Concedetevi un viaggio senza muovervi di casa. Staccate la spina dal mondo, almeno per una sera: non ci siete, non ci sarete per nessuno mentre ascoltate o ascolterete questo disco. La realtà non esisterà in questo lasso di tempo. Ci sarete solo voi e Brian Blade. Tutto il resto è nulla.

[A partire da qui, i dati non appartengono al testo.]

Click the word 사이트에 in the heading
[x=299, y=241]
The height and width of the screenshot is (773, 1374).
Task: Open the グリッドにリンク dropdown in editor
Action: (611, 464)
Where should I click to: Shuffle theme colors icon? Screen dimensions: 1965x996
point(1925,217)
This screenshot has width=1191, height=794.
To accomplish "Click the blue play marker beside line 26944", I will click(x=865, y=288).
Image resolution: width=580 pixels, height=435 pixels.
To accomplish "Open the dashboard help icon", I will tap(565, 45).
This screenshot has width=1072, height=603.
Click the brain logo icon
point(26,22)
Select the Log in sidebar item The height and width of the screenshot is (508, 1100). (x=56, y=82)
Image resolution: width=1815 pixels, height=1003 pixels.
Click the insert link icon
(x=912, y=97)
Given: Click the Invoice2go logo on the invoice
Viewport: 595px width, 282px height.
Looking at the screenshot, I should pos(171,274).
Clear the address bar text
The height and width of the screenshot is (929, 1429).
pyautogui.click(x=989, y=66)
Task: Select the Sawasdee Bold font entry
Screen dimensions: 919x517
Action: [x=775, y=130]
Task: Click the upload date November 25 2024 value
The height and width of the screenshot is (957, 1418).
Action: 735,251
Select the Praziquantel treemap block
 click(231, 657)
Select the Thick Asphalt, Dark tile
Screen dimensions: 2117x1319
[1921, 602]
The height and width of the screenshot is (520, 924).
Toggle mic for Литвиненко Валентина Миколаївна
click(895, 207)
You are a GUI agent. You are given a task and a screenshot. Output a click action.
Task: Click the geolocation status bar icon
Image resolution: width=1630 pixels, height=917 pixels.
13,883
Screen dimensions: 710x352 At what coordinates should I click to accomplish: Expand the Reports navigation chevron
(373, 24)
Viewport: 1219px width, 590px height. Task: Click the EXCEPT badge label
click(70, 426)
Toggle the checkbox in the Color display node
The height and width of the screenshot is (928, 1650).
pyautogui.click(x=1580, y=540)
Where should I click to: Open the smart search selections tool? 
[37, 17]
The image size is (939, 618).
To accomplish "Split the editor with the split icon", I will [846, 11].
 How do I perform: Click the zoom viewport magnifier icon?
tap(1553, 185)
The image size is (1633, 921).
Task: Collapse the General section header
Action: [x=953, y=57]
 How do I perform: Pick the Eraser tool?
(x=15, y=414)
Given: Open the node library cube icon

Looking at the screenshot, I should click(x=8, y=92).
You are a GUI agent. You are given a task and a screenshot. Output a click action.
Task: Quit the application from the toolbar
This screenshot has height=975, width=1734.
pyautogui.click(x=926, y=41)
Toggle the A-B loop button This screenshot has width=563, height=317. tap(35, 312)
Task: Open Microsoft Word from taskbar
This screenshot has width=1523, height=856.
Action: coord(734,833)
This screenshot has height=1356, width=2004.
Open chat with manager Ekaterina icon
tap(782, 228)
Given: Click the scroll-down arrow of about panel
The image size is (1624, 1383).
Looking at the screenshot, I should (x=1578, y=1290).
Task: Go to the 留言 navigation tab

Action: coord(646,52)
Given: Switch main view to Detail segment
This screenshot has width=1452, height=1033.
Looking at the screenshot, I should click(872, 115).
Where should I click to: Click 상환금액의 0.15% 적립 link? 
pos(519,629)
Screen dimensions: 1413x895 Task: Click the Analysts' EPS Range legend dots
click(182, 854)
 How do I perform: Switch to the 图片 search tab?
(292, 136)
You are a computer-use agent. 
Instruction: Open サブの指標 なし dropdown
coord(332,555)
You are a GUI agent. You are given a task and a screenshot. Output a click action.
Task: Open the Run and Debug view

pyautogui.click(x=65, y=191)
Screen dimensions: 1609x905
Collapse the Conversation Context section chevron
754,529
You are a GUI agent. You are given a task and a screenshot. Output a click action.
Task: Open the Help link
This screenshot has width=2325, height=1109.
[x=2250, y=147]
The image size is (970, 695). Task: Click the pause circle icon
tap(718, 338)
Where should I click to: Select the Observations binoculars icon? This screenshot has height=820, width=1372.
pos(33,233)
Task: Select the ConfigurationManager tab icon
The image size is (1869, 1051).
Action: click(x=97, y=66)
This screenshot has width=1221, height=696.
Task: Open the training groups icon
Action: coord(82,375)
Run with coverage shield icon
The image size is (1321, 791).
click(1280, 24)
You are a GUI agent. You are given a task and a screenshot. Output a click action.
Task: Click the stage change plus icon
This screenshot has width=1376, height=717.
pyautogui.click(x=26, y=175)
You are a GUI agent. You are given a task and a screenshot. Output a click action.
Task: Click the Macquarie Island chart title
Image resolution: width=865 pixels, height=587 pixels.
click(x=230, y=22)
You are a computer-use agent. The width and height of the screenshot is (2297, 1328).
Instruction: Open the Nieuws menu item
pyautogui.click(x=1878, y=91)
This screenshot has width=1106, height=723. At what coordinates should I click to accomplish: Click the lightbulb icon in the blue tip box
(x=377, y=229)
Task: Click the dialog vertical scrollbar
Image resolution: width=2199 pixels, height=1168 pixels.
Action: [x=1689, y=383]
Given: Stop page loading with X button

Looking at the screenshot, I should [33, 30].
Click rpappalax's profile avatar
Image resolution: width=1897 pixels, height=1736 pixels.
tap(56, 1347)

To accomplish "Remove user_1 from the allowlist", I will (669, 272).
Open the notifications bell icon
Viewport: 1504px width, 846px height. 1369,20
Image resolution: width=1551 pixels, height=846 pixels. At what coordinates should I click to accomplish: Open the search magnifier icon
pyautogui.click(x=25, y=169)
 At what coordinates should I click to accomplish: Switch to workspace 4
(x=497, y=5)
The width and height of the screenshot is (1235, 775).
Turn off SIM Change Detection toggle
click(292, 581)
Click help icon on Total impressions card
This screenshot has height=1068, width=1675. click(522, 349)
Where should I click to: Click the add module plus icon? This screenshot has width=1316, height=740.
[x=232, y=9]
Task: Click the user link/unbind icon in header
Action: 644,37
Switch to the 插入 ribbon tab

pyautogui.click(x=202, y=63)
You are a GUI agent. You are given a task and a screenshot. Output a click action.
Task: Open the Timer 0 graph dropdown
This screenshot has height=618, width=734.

Alla batteria c’è Brian Blade. Poi abbiamo Jon Cowherd al pianoforte, Myron Walden e Melvin Butler ai sax, Chris Thomas al contrabbasso e Marvin Sewell e Jeff Parker alle chitarre: la fedele The Fellowship Band che accompagna il batterista dal 1997. Tradizionale ma allo stesso tempo innovativo, Landmarks è un esempio di ottimo jazz contemporaneo. La dimostrazione di come questo genere sia eterno, nonostante l’avvento della tecnologia. Landmarks è un quadro completo del settore. Fondamentalmente ambient, il disco passa da momenti più fusion come Ark.La.Tex, “suite” di undici minuti all’inizio cupa e darkeggiante ma via via sempre più virtuosa e distorta con il sassofono penetrante e lunatico, a momenti più hard bop alla Sonny Rollins come He Died Fighting. Di base morbido e leggero, Landmarks prende pieghe più aspre, più frizzanti e più “free”, alternando atmosfere noir con scenari più allegri, la pace con intense battaglie. Brano veramente degno di nota è Farewell Bluebird, altra “suite” che sfocia addirittura nel blues e in sonorità più elettriche, passando prima per il bebop e lo smooth jazz. Brian Blade e soci sanno come plasmare elementi diversi tra di loro, attraversando (per l’appunto) i confini tra un sottogenere e l’altro. Altra chicca del disco è Friends Call Her Dot, delicata, profonda e seducente.
Brian Blade e la Fellowship Band vi porteranno in un’altra dimensione, riuscendo a calmare i vostri nervi e scavando interiormente. La medicina giusta dopo aver passato una gran brutta giornata. Spengete tuttò ciò che vi circonda e abbandonatevi alle dolci note di Landmarks.